BUSINESS

Hudson's Bay Sells Leases Amid Legal Battles

26.07.2025 3,37 B 5 Mins Read
Hudson's Bay Sells Leases Amid Legal Battles

TORONTO — Hudson’s Bay has made significant progress in its ongoing restructuring efforts by reaching agreements to sell the leases of six store locations amidst legal challenges related to a larger deal with B.C. billionaire Ruby Liu. The retailer, which has been under financial pressure after filing for creditor protection, is navigating a complex landscape to benefit its lenders and nearly 1,000 creditors owed close to $1 billion.

Legal documents reveal that YM Inc., the owner of well-known brands such as Urban Planet, Bluenotes, West49, and Suzy Shier, has secured a deal to acquire five leases for a total of $5.03 million. Unfortunately, YM Inc. has struggled to obtain landlord approvals for three additional locations it aimed to acquire. The confirmed leases include prominent shopping centers such as Vaughan Mills in Vaughan, Ontario; Tanger Outlet in Kanata, Ontario; Outlet Collection in Winnipeg; CrossIron Mills in Rocky View, Alberta; and Toronto Premium Outlets in Halton Hills, Ontario.

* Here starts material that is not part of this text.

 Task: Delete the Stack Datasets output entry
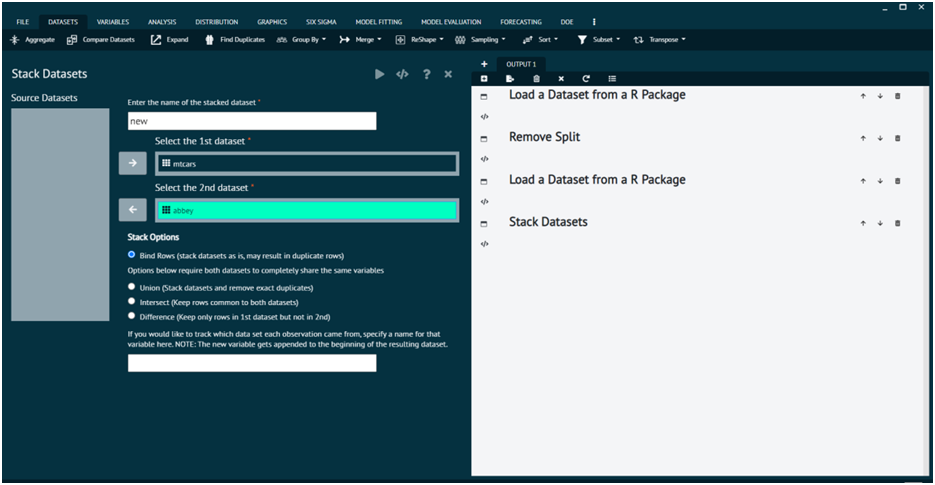pos(897,223)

In an additional bid, YM Inc. had expressed interest in securing leases at Pickering Town Center in Pickering, Ontario; Skyview Power Centre in Edmonton; and Midtown Plaza in Saskatoon for a proposed $1 million. However, those transactions could not move forward as the necessary landlord waivers were not granted.

Moreover, Ivanhoe Realties Inc., a subsidiary of Ivanhoe Cambridge, has also reached an agreement to purchase a lease at Metrotown in Burnaby, British Columbia, for a nominal fee of $20,000. These deals, however, still require court approval before any leases can change hands, highlighting the ongoing legal hurdles Hudson's Bay must overcome.

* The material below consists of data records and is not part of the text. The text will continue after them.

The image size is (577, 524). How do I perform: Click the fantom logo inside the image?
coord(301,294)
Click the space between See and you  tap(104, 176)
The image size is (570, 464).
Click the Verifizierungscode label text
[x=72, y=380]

This latest round of deals represents Hudson’s Bay’s ongoing strategy to reclaim financial ground after closing all of its 80 stores, alongside 16 stores from its affiliated Saks brand. Earlier in the year, Hudson’s Bay put its leases up for sale, leading to interest from a dozen bidders seeking a total of 39 properties.

Among those bidders was Ruby Liu, who successfully acquired three leases for $6 million at her own malls, including Woodgrove Centre in Nanaimo, Mayfair Shopping Centre in Victoria, and Tsawwassen Mills in Delta. The court approved Liu's initial deal last month, allowing the leases to be transferred back to her. However, Liu’s ongoing attempt to purchase 25 additional leases has faced pushback from landlords. They claim that her business plan lacks credibility and feasibility.

Liu aspires to establish a new department store bearing her name, envisioned to feature dining, entertainment, retail, and children’s play areas. However, a recent court hearing regarding this deal was abruptly halted when Liu appeared without legal representation or the necessary documentation to support her case. Judge Peter Osborne adjourned the proceedings, strongly advising Liu to retain a lawyer for further assistance in navigating the legal complexities of her lease acquisition plans.

The rescheduled court hearing for the Liu deal is set for August 28. Yet, as the delays continue, the financial implications for lenders become increasingly dire. Alvarez & Marsal, the court-appointed monitor overseeing the process, projected that the ongoing delays related to the Liu deal are costing approximately $4.7 million each month in rent, property taxes, utilities, and various fees.

In light of these developments, Hudson’s Bay is seeking an extension of its creditor protection timeline from the initial deadline of July 31 to October 31. This extension is intended to facilitate the completion of the YM and Ivanhoe Realties transactions, gain approval for the Liu deal, hold an auction of art holdings, and explore additional avenues to maximize returns for its stakeholders.